UNCLC Seminar on credit guarantee schemes and SME insolvency - Blog by Hannah Leathem, UNCLC research assistant
On 8 March 2023, the University of Nottingham Commercial Law Centre had the honour of hearing from Professor Juan L Goldenberg, a UNCLC visiting scholar from The Pontifical Catholic University of Chile. This seminar was chaired by Professor Irit Mevorach and Dr Sandra Frisby was the discussant.
Public credit guarantee schemes facilitate access to finance, but they also impact on the likely effect of insolvency proceedings. The interplay between Small and Medium Enterprises (SMEs) being financed and the way they are dealt with when in distress, is not discussed. Professor Goldenberg wanted to prove that when a public policy enhances SME access to credit, it is important to think about what would happen if the company failed.
SMEs are the backbone of economies. In Chile they comprise 98.6% of Chile’s business population and provide 65.3% of employment. Globally more than 90% of enterprises qualify as SMEs.
In emergent economies it is more difficult to access credit, with 68% of SMEs not being able to access the credit they need. The exogenous reasons for this include the administrative costs to develop a banking area for SME’s and under-developed financial markets. Endogenous reasons include non-formalised companies, undercapitalisation and agency problems. Furthermore, there is an issue with information asymmetry. Many small enterprises do not have business, finance and tax records as there are low levels of financial literacy. This makes it difficult to carry out creditworthiness tests and assess credit risk. In addition, there can be issues with a lack of collateral for the loan. It can be difficult to distinguish between the assets of the enterprise and the entrepreneur, which often results in secured finance taking the form of a mortgage over the family home and a personal guarantee from the entrepreneur or their family members. This involves high levels of risk for the entrepreneur to secure a loan.

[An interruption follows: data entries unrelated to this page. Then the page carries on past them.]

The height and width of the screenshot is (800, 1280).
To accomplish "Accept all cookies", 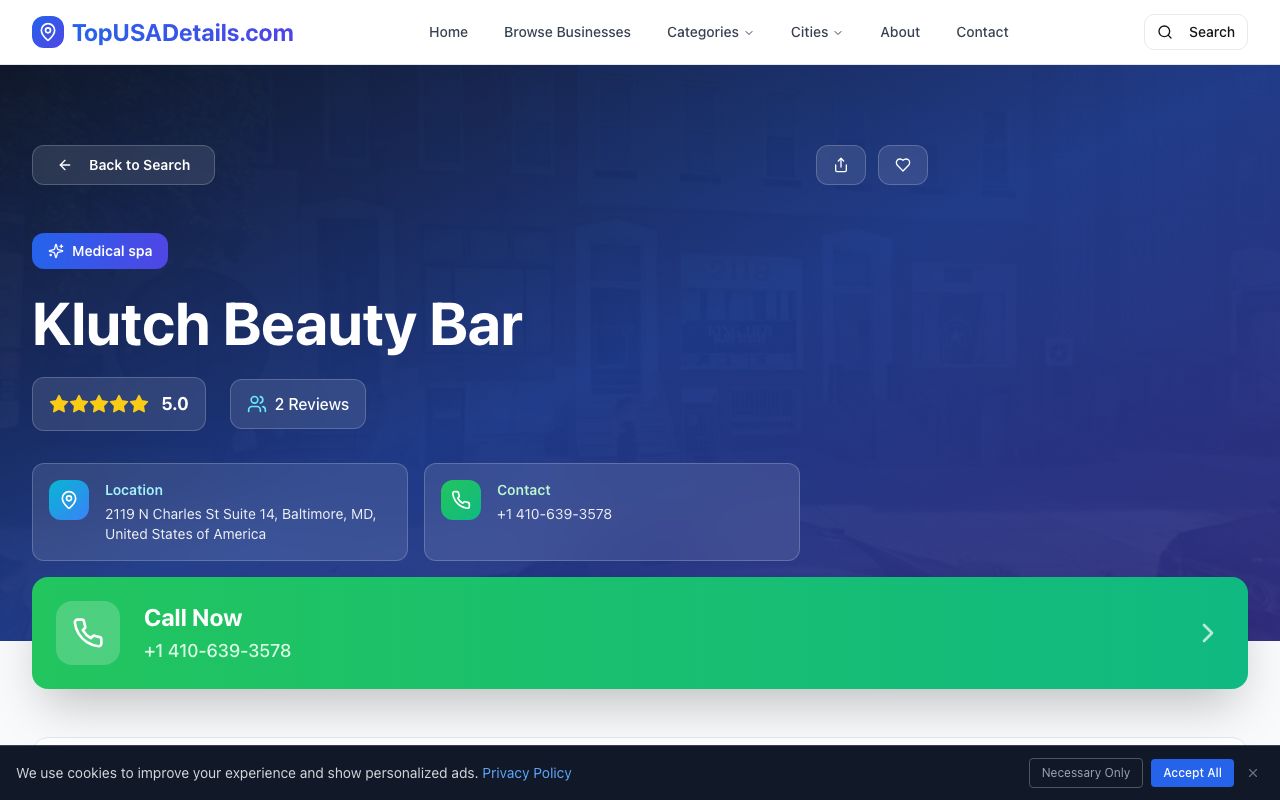I will pos(1192,772).
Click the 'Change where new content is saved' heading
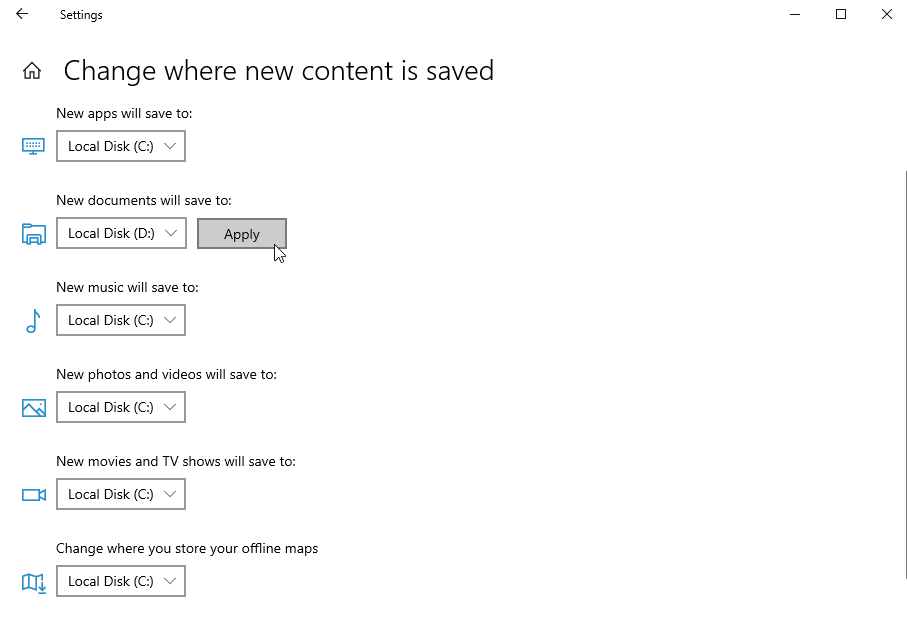 click(278, 71)
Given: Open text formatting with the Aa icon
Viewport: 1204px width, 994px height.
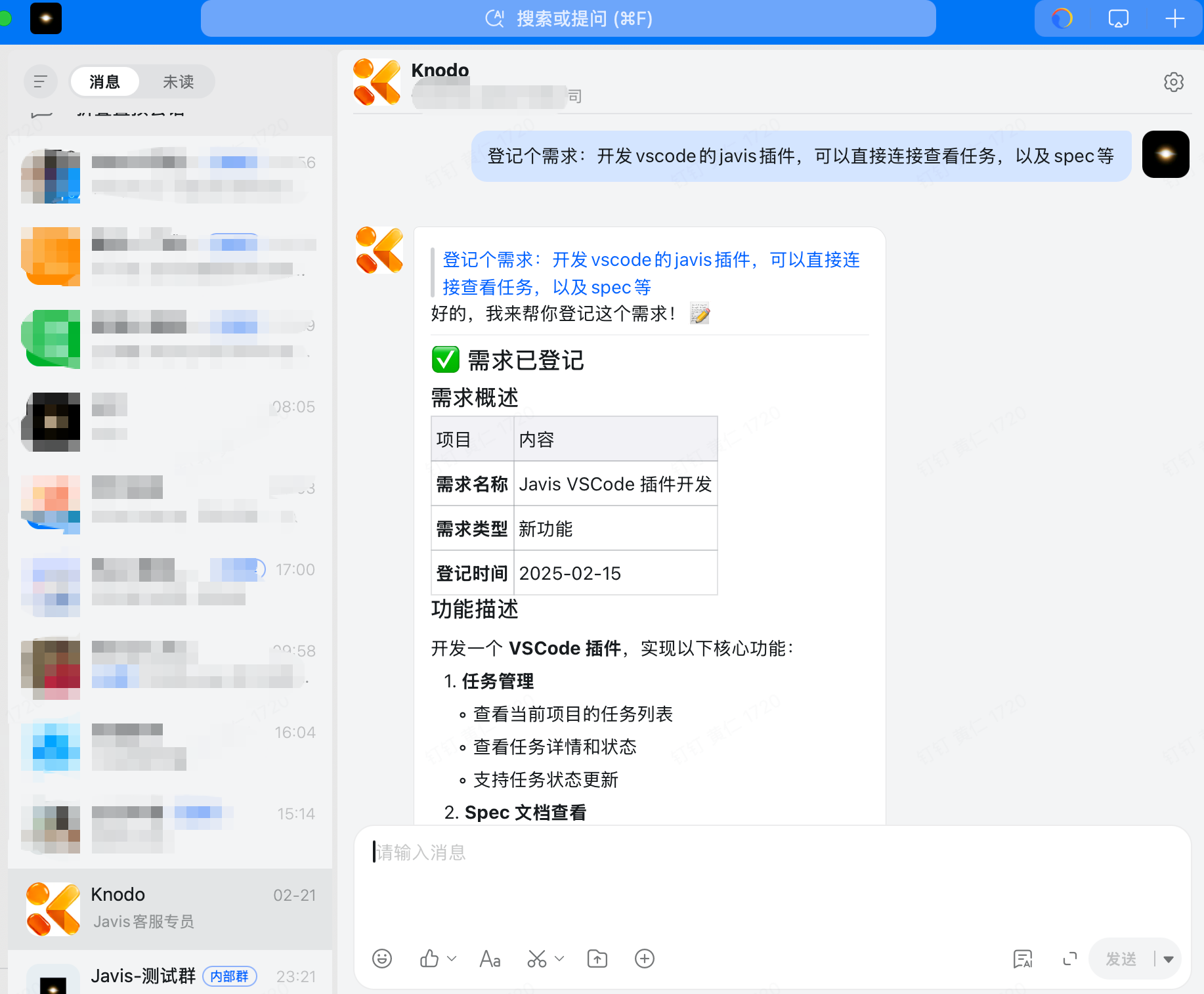Looking at the screenshot, I should coord(490,959).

Public guarantee schemes aim to shift the risk from the entrepreneur. These schemes reduce the financial gap and create a better credit history of the SME for future financial requirements. In addition, this creates a business area focussed on SMEs in the financial institution. However, there are many associated problems. If these schemes pass all the risk to the state, they create a moral hazard. If only a portion of the risk is passed, the financial institutions may not see the guarantee as a strong security. Furthermore, a robust guarantee may result in adverse selection by the financial institution as it may finance unviable or risky projects using this state guarantee and leave its general loan facilities for the more viable ones.
A number of remedies can be introduced to mitigate; however, problems persist. Targeting SME’s who are strong and viable through screening processes prevents adverse selection, however, reintroduces the issue of opacity. SMEs may not be able to prove they are credit worthy. Moreover, maximum coverage of the guarantee ensures part of the risk remains with the financial institution. However, it can be difficult to find a suitable limit and decide whether the liability of the financial institution should be high or low. The level of liability will inform the adversity of the selection process.
Professor Goldenberg then moved the discussion to the Chilean Amendment to its Insolvency Act 2023. This introduces two new types of insolvency proceedings: simplified liquidation and reorganisation proceedings. The simplified liquidation introduces templates for voluntary proceedings and the sale of assets through E platforms. In addition, creditor meetings are not required unless necessary. Simplified reorganisation would introduce templates and simplification of initial documents and provide assistance by an insolvency practitioner. As with simplified liquidation, no creditor meeting is required.
These proceedings would enable more businesses to go through insolvency proceedings. Currently, proceedings are very expensive, leading to a preference for liquidation rather than a rescue attempt.
However, these legal amendments do not consider the way SMEs are being financed, including the public guarantee schemes discussed above. For example, there is an issue with obtaining fresh money, as it is not possible to obtain credit guaranteed by the state where a business has entered liquidation or reorganisation proceedings. This legal restriction does not consider that fresh money may receive special treatment to reduce the lender’s risk, such as a super-priority, and that it will follow from viability scrutiny by the creditors and the insolvency practitioner.
Also, the Chilean financial institutions must ask for the government’s approval to amend the terms of their agreements. Reorganisation proceedings change the conditions of the credit guarantee; therefore, government approval is required. This is a lengthy process which renders it impossible to go through reorganisation whilst under a credit guarantee scheme. This leaves the business with two options: liquidate or guarantee loans which maintain the terms of the agreement.
To conclude, a complete legal regime of the SMEs life cycle must consider a potential insolvency scenario. A regulatory design that neglects the particularities of SMEs makes the access to credit more difficult and limits its ability to project its business in the long term. Guarantee schemes should consider their effects in an insolvency scenario mainly regarding the possibility of effectively promoting the reorganisation of viable SME’s.